Arrgh.
Ok. Ladies.
I know that many of you use products to keep your nails from splitting? Right.
Do you mean you ladies have nothing? Nothing to help your nails?
I know you have thin nails. Everytime you grow them, something happens...and, don't tell me that you just say...fine... let's cut them all off to the cuticle. So there goes your nails.
You go around town. Are your nails are gone? You try to make them look nice.
OK. I am a guy. You have dark shoes, dark hair, and a dark hand bag. Right?
Oh, come on.
This is hair site. You are on the prowl. I want to be noticed. I want to know if you look good. So, it's evening. Time to hunt. What are you looking for? A glance? Just a glance? From who?
EVERYONE!!
You have dark hair... and the most appropriate top to have your nice styled hair that falls beyond your shoulders?

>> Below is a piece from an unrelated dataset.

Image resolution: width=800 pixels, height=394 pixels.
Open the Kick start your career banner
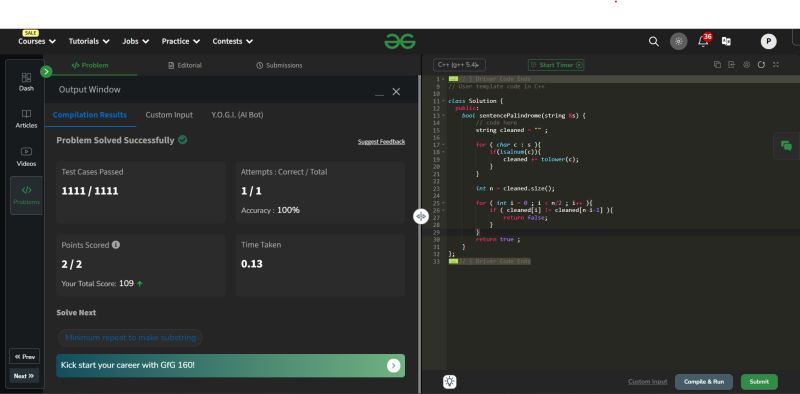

Very light. Because it's a nice contrast. The area below your waste. Taste and classic beauty. It's dark. Shoes? Probably dark. Not one pair, but two. High heels for the hunt. Low and comfortable... for just getting around. If you don't have a car to do this with... something in between. A heel, but not unforgiving.
So, your hair is inviting. So, feminine and mysterious to the guys who say... look at you!

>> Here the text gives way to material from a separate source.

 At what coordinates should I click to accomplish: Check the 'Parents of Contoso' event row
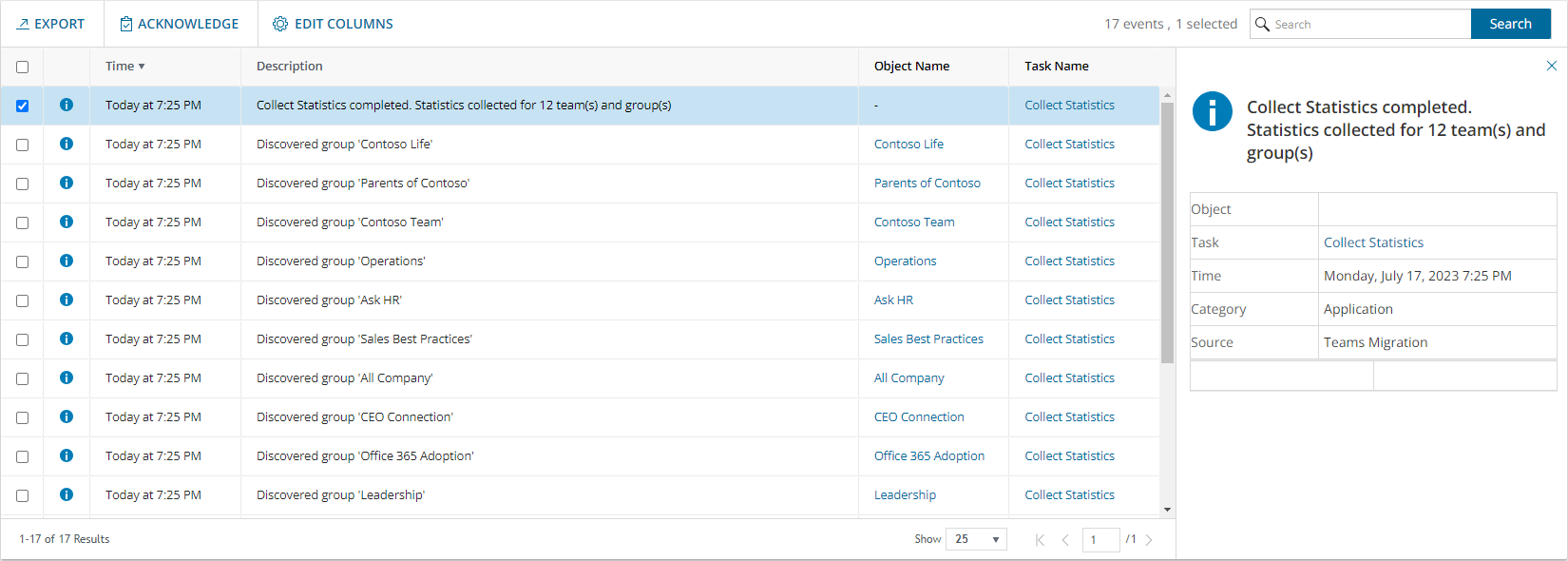pyautogui.click(x=23, y=184)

What color are your nails? Conservative? Just a polish. A bad darkness... like killer black? Inviting? Red? No beating around the bush. And how long is your nails?
Now, we are back to square one. Some of you ladies want nice long nails and make them so. Nice girly well formed nails.
Yeh... I know. I am patronizing you. But, what is a guy to do?
You ladies know the right products to make sure your nails grow long and strong. You have time honored remedies. These remedies create nice strong nails... right?
So, why can't you tell me what it is? What you use? I don't think you don't use just anything.
OK... I am a guy... right? Us guys are programed to seek you out about nails.
Here is a typical guy... wondering about girls...
(Goes back to when he was 7 years old.) So much bravery for such a time...
"Can I play with you?"
Girl looks up. "I am playing house."
A sparkle in my eye. "Hold on." Goes inside his house.
GI joe. The most fantastic man ever! GI joe comes inside barbie house. Sits behind table. "What's for dinner?"
"Corned beef and cabbage," she says.
GI joe tries not to throw up. "I think I will patrol the grounds."
"Why?"
"Because there is bad guys out there?"
"OK."
I patrol the outside of the house. I killed 300 people!
"Did you find any bad guys?"
"Yeah. 300 bad guys!"
"That's good." She says. "I have beautiful hair. And, beautiful nails."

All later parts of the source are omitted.